The question of affordability of homes built on reclaimed land is apparent. In this regard, who are the proposed houses targeted at? Families living in the densely populated areas of the state need affordable houses. And affordable housing communities, the world over, are located on land and not on the water. Despite the scarce land resources of the state, there are massive undeveloped lands that are suitable for mass housing in many areas of the state such as Ibeju Lekki, Epe, Badagry, Ikorodu, etc, where affordable and accessible homes could be developed with robust and integrated urban planning and transportation systems. Rather than focusing on alleviating the environmental challenges of places where the masses in Lagos reside in Agege, Iba, Ifelodun, Ikorodu-North, Oto-Awori and Lagos-Island, which are constantly flooded in raining season, the government is pursuing elite housing projects that contribute to the problems of the majority.

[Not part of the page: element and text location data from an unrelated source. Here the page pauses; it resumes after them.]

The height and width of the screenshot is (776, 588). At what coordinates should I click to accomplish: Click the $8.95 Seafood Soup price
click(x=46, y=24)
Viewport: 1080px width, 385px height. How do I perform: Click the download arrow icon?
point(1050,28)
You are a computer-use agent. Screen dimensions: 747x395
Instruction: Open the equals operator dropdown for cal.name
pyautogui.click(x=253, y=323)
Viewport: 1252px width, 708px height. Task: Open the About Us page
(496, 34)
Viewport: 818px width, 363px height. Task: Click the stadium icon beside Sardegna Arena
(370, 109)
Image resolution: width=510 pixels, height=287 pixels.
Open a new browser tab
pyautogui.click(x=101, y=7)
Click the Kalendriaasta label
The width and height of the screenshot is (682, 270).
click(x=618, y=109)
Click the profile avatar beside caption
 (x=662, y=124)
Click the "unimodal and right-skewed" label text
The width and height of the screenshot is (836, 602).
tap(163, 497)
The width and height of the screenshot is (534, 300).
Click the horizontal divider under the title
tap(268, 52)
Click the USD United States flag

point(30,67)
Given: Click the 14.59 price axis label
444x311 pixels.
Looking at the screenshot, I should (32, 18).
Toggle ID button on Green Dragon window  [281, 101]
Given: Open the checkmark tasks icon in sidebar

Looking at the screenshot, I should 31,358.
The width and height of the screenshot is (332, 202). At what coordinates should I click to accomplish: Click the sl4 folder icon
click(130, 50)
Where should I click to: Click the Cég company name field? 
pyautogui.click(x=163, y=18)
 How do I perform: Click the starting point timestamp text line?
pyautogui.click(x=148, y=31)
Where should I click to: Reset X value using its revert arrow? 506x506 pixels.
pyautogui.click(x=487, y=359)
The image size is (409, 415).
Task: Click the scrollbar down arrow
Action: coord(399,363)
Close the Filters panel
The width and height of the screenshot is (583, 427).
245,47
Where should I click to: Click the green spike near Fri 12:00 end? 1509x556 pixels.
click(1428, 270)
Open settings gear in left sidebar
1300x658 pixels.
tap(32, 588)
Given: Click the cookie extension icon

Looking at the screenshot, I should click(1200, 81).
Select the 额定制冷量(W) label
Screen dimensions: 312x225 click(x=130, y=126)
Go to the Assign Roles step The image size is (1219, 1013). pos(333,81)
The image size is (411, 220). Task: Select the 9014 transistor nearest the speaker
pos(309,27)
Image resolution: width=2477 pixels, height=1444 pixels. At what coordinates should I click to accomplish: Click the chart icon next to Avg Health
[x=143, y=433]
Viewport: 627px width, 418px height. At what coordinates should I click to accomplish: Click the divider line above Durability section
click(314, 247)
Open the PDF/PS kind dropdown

I know what affordable houses look like. My family and I lived in one (Iponrin Housing Estate) of the good affordable (low-income) houses built by the former Governor of Lagos State, Alhaji Lateef Jakande. Those houses were built around the people who needed them most. In contrast, the current government appears to be ignoring the fact that 97 per cent of the families living in Ajeromi-Ifelodun, Alagbado, Agboyi-Ketu, Oke-Odo, Ayobo-Ipaja, Bariga, Ikorodu and Igando do not have access to any of its housing projects as currently designed and located. In addition, one would expect that for expediency that the government would at least focus on development of mass housing in areas with the lowest home-ownership rate in the state such as Ifelodun (4%), Shomolu (8%), Mushin (8%). In the alternative ,there is another piece of land, which was used by Alhaji Jakande as quarters for the members of the Lagos State House of Assembly during the Second Republic, almost adjacent to the area in question. The governor may want to tell the good people of our state what himself and his predecessor did with that expanse of land. The Lagos State Government can focus on redesigning and redeveloping the Jakande Estates alone into modern high-rise buildings, homes in multiples of the current ridiculous number of units to be built could be gotten.
I will conclude my side of this story with a demand each from the government of Lagos State and Lagosians. To the Lagos State Government, I dare you to make the EIA and necessary approvals on the Ilubirin development public if such exist for all to see and evaluate. I am convinced that developments that are for the interest of the few at the expense of many would hardly stand the test of time. Similar outcome awaits sympathy that is gotten with the use of cheap lies and blackmails. To Lagosians, it is important to demand for a comprehensive EIA on the Ilubirin development from the state government and demand a shutdown of the project if such does not exist.
-By Amb. Musiliu Obanikoro, Minister of State for Defence.